Without pictures, repeat the lines of the entries from the one containing "Task: Click the Save All disks icon" through the last, both ends included, and nothing else.

• • • • •

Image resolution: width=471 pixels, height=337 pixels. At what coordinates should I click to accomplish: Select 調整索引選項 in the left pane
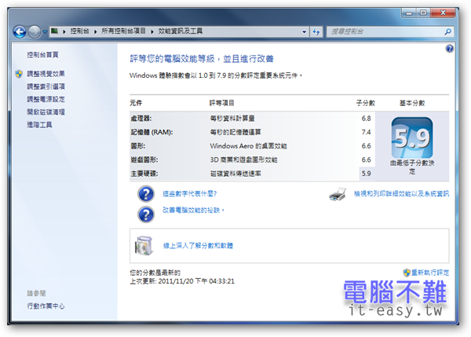point(46,86)
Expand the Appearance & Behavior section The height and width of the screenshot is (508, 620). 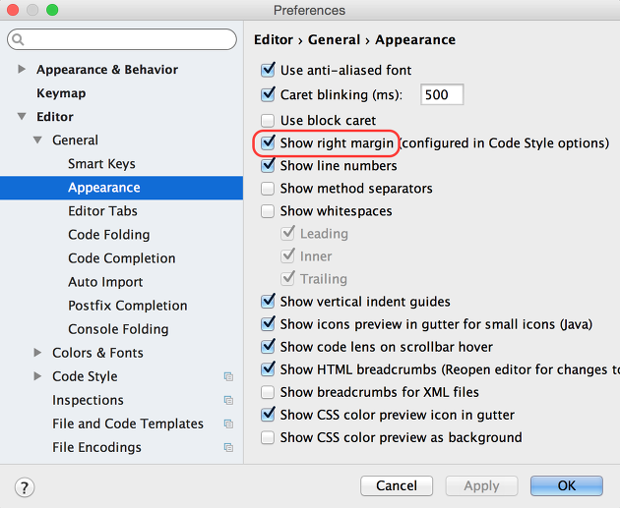click(22, 70)
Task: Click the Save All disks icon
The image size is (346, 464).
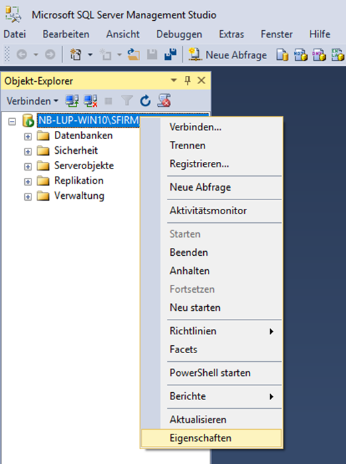Action: (170, 54)
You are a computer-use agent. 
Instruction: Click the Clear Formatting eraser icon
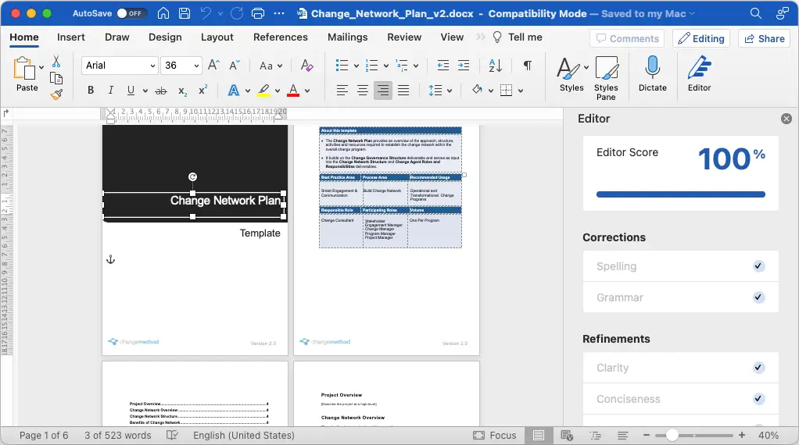pyautogui.click(x=306, y=66)
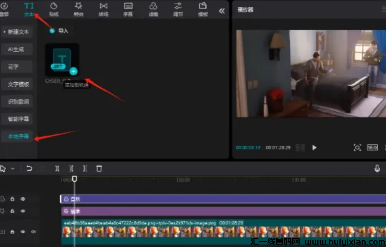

• • • • •

■ **COMPLETED EXERCISE**
Task: Click the Save All disks icon
The image size is (346, 464).
Action: (170, 54)
You are a computer-use agent. 
Instruction: Click the Clear Formatting eraser icon
pyautogui.click(x=306, y=66)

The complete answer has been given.